The U.S.-led Indo-Pacific Economic Framework (IPEF) ministerial and leaders’ meetings took place last week, producing agreement on “decarbonization” and “clean economy” out of the four IPEF pillars, while shelving a deal on “trade.” Last May, the IPEF members agreed on the other pillar, the “enhancement of supply chains.” The above represents achievements in just over a year since the start of negotiations in September 2022. However, this result reflects the U.S. situations in which pillars that can be agreed must be agreed within this year, as the United States will be dominated by the presidential election next year. Regrettably, the examination of the achievements reveals that they are commensurate with the short negotiation period.

Japan led specific initiatives

The key to a successful IPEF is whether the framework can produce practical benefits to win over emerging economies in Asia. The pillars for which IPEF can produce practical benefits are decarbonization and the enhancement of supply chains.

On the support emerging countries’ decarbonization, Japan, the U.S., and Australia will create a $30 million fund. Emerging economies need funding to tackle decarbonization. Therefore, the U.S. and Australia have joined the initiative that Japan alone was trying to implement.

Regarding the enhancement of supply chains, the IPEF members agreed on the establishment of information-sharing networks to support countries facing disruptions to the supply of critical goods. The agreement is also based on an initiative that Japan was trying to implement with emerging Asian economies.

As for the two pillars, Japan has led the development of specific initiatives.

Negative influence of leftist U.S. Democrats

On the other hand, the influence of the U.S. Democrats’ left wing on the Biden administration is dragging down IPEF talks.

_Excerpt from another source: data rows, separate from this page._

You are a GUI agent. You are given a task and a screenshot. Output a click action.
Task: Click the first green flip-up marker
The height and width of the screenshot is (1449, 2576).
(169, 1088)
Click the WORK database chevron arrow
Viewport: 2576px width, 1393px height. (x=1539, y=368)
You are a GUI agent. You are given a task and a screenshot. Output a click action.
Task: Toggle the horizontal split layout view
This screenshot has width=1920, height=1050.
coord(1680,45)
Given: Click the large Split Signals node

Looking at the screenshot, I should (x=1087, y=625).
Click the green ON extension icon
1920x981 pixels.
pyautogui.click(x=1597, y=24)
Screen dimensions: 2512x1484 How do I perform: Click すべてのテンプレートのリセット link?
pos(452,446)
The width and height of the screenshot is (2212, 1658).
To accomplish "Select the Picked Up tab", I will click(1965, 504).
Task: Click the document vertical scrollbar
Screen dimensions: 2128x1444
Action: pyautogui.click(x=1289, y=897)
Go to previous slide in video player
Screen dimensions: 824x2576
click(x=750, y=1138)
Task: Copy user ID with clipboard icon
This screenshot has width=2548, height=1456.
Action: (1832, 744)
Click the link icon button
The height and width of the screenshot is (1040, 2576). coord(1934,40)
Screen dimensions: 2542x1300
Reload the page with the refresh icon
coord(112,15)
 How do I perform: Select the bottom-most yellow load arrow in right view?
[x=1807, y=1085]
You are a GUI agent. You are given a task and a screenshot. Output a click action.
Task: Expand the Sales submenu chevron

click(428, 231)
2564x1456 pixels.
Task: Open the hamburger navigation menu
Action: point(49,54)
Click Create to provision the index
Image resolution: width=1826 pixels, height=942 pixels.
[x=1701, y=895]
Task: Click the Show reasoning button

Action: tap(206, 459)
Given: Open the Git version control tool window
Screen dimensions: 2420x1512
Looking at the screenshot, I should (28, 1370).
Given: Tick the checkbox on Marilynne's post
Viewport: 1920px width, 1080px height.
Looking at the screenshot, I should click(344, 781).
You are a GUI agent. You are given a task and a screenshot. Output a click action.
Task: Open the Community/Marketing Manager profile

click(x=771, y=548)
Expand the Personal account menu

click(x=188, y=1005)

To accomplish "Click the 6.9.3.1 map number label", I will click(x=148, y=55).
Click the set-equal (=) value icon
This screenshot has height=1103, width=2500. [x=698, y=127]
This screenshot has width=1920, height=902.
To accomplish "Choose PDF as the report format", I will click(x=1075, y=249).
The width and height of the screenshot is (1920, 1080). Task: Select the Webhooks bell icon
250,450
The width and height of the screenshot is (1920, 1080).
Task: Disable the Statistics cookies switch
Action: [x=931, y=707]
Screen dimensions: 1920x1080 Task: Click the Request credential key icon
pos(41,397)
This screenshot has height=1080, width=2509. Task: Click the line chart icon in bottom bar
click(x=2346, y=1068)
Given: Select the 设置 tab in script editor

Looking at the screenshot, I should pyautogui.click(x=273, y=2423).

Subjected to the negative influence have been talks on the pillar of “fair economy.” The deal on fair economy included measures against money laundering for tax evasion and corruptions that have been requested by the U.S. But emerging economies have no interest in this pillar from the beginning and react tepidly to it.

Regarding “trade,” the U.S. has requested tough standards for protecting workers’ human rights and the environment, which will not increase exports from emerging economies or provide them with practical benefits.

Talks on digital trade rule-making have also come to a standstill. As the movement to regulate giant IT companies is gaining momentum in the U.S. Congress, with the Democratic Party at the center, the rule-making is criticized as only benefitting IT giants, creating a conflict of opinions in the U.S.

A successful IPEF depends on Japan

IPEF is, in the first place, a framework devised by the U.S. to counter China’s growing influence on Asia after withdrawing from the Trans-Pacific Partnership free-trade agreement. However, since IPEF envisages no tariff elimination or reduction, it is difficult for emerging economies that want to increase exports to the U.S. market to feel practical benefits.

Therefore, unless the U.S. makes efforts to attract Asian emerging economies with some other practical benefits, IPEF will end up only as a slogan. The Biden administration has not only failed to make such efforts but has been dragged down by domestic groups. The U.S. thus depends fully on Japan for a successful IPEF. If a Republican administration comes to power in next year’s presidential election, the U.S. may withdraw from IPEF, as was the case with the TPP. The future of IPEF, which cannot be viewed optimistically, is increasingly dependent on Japan.

Masahiko Hosokawa is a professor at Meisei University and a former director-general of the Trade Control Department at Japan’s Ministry of Economy, Trade and Industry. He is also a Planning Committee member at the Japan Institute for National Fundamentals.